One of these pieces is "The One That Saves Me," the piece I wrote about "Wonderwall," the iconic Oasis song that - whenever I hear it - also serves me as a reminder of Dave Burnett, my friend - and everyone's friend - who died at the age of 22 in a fall while vacationing in Petra. After writing it slowly over five years, I sent it to a bunch of places hoping for publication. But none of them understood. Was it a memorial piece? Musical analysis? A meditation on mortality? Could I make it more about the song? Or less about the song? Or could I rework to make it less emotional? Could I make it Jewier? Or less Jewy? It was too much. This piece meant a lot to me, and I didn't want to change it. So I gave it a home here, gave it a room in this house of Kvetch.
This year, with nearly a month of 2016 gone, Dave's yahrzeit is back again to remind me of how much we've all lost, which we all know and remember, and how much we've gained, which we often forget. We have lost him, and continue to lose him every year on this date and in this place and in other dates and places that remind us of him. And we are also embraced and somewhat comforted by the knowledge of how many people miss him, how big this community embrace really is, spanning ages and countries and languages and experiences. And we marvel at how many initiatives - scholarships and grants and other good works - have been done in his name and in his memory, carrying on his passion for connecting people and nurturing relationships. We would give them all up for more time with him. But that's not how it works.

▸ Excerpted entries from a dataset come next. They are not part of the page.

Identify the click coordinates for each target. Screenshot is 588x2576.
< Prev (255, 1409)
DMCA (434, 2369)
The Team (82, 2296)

I Google him sometimes. It seems odd to Google someone eight years after they're gone. How could there be sites I haven't seen or memorials I didn't know about? How could there be news about someone who's not here anymore? But there is news. There are sites. And there are memorials. We're creating them all the time. We verb our remembering, building memory actively. (Here's a list I found this year, of all the initiatives in his name, which notes the last update was 2014. Since then, there has likely been more.)
The world has changed since that January. He never knew ISIS or Snapchat or Justin Bieber, all of which are probably for the best. The people who knew and loved him have changed in so many ways, moving forward in their lives in ways they could never have imagined. Over the years, his friends may have drifted away from each other in ways that would have surprised him. But Dave is always as we remember him.
This annual march into memory is difficult. We are all acutely aware of what is missing. But it's a privilege to return to those memories, to live again in those moments when "Wonderwall" was part of the adhesive that bound us together so tightly in a bomb shelter in Israel, and we had paintbrushes in our hands, and every reason to believe everything was going to go on forever.
When all the roads are winding and all the lights that lead me there are blinding, I will always think of those times and of Dave, and realize anew that, as I originally wrote, Dave has become a point of light – we seek his wisdom and spirit to inspire and illuminate our way. May his memory always inspire and bless us.